Entries shown:
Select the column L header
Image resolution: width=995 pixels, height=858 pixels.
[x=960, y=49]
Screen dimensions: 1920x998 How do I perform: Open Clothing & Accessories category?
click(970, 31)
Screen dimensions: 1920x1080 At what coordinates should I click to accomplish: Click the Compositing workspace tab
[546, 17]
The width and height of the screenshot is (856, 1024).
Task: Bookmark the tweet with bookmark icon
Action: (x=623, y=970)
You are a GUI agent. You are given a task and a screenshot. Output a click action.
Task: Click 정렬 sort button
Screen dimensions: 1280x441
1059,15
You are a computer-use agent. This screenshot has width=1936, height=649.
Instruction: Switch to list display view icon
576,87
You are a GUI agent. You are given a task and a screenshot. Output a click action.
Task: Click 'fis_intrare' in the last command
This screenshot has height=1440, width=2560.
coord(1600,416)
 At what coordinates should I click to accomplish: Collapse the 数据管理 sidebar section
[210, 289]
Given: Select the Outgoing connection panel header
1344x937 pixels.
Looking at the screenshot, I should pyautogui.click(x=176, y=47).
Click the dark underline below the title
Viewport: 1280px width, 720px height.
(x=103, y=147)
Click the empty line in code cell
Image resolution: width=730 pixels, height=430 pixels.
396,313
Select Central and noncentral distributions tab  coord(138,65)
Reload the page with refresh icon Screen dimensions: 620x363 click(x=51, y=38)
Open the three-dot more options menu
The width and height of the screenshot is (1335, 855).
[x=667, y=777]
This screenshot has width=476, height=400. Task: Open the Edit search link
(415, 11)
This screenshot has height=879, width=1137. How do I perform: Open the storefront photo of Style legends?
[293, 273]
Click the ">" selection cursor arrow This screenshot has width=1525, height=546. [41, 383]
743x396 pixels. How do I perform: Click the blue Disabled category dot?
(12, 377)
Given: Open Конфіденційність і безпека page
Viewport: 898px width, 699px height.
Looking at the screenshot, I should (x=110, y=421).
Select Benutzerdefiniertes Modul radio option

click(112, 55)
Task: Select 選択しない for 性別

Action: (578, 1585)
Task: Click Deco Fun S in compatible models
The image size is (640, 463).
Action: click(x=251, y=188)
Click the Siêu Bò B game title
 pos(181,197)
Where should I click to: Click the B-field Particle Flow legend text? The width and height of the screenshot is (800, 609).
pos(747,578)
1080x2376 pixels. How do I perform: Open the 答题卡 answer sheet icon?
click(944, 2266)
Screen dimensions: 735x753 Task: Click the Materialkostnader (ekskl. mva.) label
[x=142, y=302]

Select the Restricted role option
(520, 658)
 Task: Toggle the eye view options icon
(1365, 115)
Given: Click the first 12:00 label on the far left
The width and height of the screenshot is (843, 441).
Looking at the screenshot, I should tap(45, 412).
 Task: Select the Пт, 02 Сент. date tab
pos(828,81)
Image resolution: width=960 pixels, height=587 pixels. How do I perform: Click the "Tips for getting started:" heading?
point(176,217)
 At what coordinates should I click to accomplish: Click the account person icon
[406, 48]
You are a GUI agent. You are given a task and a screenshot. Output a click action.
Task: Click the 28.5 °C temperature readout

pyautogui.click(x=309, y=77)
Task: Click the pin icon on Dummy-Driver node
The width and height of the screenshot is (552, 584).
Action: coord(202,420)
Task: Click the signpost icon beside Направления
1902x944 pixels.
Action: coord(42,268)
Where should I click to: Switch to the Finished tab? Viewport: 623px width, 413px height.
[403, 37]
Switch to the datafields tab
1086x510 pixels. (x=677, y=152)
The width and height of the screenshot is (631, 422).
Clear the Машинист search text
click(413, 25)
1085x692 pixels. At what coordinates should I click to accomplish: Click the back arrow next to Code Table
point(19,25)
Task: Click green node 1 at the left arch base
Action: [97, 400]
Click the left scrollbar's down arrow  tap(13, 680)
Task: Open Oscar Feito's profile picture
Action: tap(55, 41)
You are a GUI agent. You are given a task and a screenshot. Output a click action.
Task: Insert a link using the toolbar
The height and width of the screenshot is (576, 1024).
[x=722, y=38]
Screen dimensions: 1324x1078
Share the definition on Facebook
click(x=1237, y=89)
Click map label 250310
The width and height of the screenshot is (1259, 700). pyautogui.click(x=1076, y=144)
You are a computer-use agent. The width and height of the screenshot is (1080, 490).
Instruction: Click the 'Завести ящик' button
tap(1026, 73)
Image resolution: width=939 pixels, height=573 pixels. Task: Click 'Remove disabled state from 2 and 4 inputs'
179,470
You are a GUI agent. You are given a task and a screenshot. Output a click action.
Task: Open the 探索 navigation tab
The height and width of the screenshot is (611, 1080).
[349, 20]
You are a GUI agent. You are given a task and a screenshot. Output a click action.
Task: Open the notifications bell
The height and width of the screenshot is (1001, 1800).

What needs to be done: The listing above is to be restated word for word.

Response area:
Select the column L header
Image resolution: width=995 pixels, height=858 pixels.
[x=960, y=49]
Screen dimensions: 1920x998 How do I perform: Open Clothing & Accessories category?
click(970, 31)
Screen dimensions: 1920x1080 At what coordinates should I click to accomplish: Click the Compositing workspace tab
[546, 17]
The width and height of the screenshot is (856, 1024).
Task: Bookmark the tweet with bookmark icon
Action: (x=623, y=970)
You are a GUI agent. You are given a task and a screenshot. Output a click action.
Task: Click 정렬 sort button
Screen dimensions: 1280x441
1059,15
You are a computer-use agent. This screenshot has width=1936, height=649.
Instruction: Switch to list display view icon
576,87
You are a GUI agent. You are given a task and a screenshot. Output a click action.
Task: Click 'fis_intrare' in the last command
This screenshot has height=1440, width=2560.
coord(1600,416)
 At what coordinates should I click to accomplish: Collapse the 数据管理 sidebar section
[210, 289]
Given: Select the Outgoing connection panel header
1344x937 pixels.
Looking at the screenshot, I should pyautogui.click(x=176, y=47).
Click the dark underline below the title
Viewport: 1280px width, 720px height.
(x=103, y=147)
Click the empty line in code cell
Image resolution: width=730 pixels, height=430 pixels.
396,313
Select Central and noncentral distributions tab  coord(138,65)
Reload the page with refresh icon Screen dimensions: 620x363 click(x=51, y=38)
Open the three-dot more options menu
The width and height of the screenshot is (1335, 855).
[x=667, y=777]
This screenshot has width=476, height=400. Task: Open the Edit search link
(415, 11)
This screenshot has height=879, width=1137. How do I perform: Open the storefront photo of Style legends?
[293, 273]
Click the ">" selection cursor arrow This screenshot has width=1525, height=546. [41, 383]
743x396 pixels. How do I perform: Click the blue Disabled category dot?
(12, 377)
Given: Open Конфіденційність і безпека page
Viewport: 898px width, 699px height.
Looking at the screenshot, I should (x=110, y=421).
Select Benutzerdefiniertes Modul radio option

click(112, 55)
Task: Select 選択しない for 性別

Action: (578, 1585)
Task: Click Deco Fun S in compatible models
The image size is (640, 463).
Action: click(x=251, y=188)
Click the Siêu Bò B game title
 pos(181,197)
Where should I click to: Click the B-field Particle Flow legend text? The width and height of the screenshot is (800, 609).
pos(747,578)
1080x2376 pixels. How do I perform: Open the 答题卡 answer sheet icon?
click(944, 2266)
Screen dimensions: 735x753 Task: Click the Materialkostnader (ekskl. mva.) label
[x=142, y=302]

Select the Restricted role option
(520, 658)
 Task: Toggle the eye view options icon
(1365, 115)
Given: Click the first 12:00 label on the far left
The width and height of the screenshot is (843, 441).
Looking at the screenshot, I should tap(45, 412).
 Task: Select the Пт, 02 Сент. date tab
pos(828,81)
Image resolution: width=960 pixels, height=587 pixels. How do I perform: Click the "Tips for getting started:" heading?
point(176,217)
 At what coordinates should I click to accomplish: Click the account person icon
[406, 48]
You are a GUI agent. You are given a task and a screenshot. Output a click action.
Task: Click the 28.5 °C temperature readout

pyautogui.click(x=309, y=77)
Task: Click the pin icon on Dummy-Driver node
The width and height of the screenshot is (552, 584).
Action: coord(202,420)
Task: Click the signpost icon beside Направления
1902x944 pixels.
Action: coord(42,268)
Where should I click to: Switch to the Finished tab? Viewport: 623px width, 413px height.
[403, 37]
Switch to the datafields tab
1086x510 pixels. (x=677, y=152)
The width and height of the screenshot is (631, 422).
Clear the Машинист search text
click(413, 25)
1085x692 pixels. At what coordinates should I click to accomplish: Click the back arrow next to Code Table
point(19,25)
Task: Click green node 1 at the left arch base
Action: [97, 400]
Click the left scrollbar's down arrow  tap(13, 680)
Task: Open Oscar Feito's profile picture
Action: tap(55, 41)
You are a GUI agent. You are given a task and a screenshot. Output a click action.
Task: Insert a link using the toolbar
The height and width of the screenshot is (576, 1024).
[x=722, y=38]
Screen dimensions: 1324x1078
Share the definition on Facebook
click(x=1237, y=89)
Click map label 250310
The width and height of the screenshot is (1259, 700). pyautogui.click(x=1076, y=144)
You are a computer-use agent. The width and height of the screenshot is (1080, 490).
Instruction: Click the 'Завести ящик' button
tap(1026, 73)
Image resolution: width=939 pixels, height=573 pixels. Task: Click 'Remove disabled state from 2 and 4 inputs'
179,470
You are a GUI agent. You are given a task and a screenshot. Output a click action.
Task: Open the 探索 navigation tab
The height and width of the screenshot is (611, 1080).
[349, 20]
You are a GUI agent. You are given a task and a screenshot. Output a click action.
Task: Open the notifications bell
The height and width of the screenshot is (1001, 1800).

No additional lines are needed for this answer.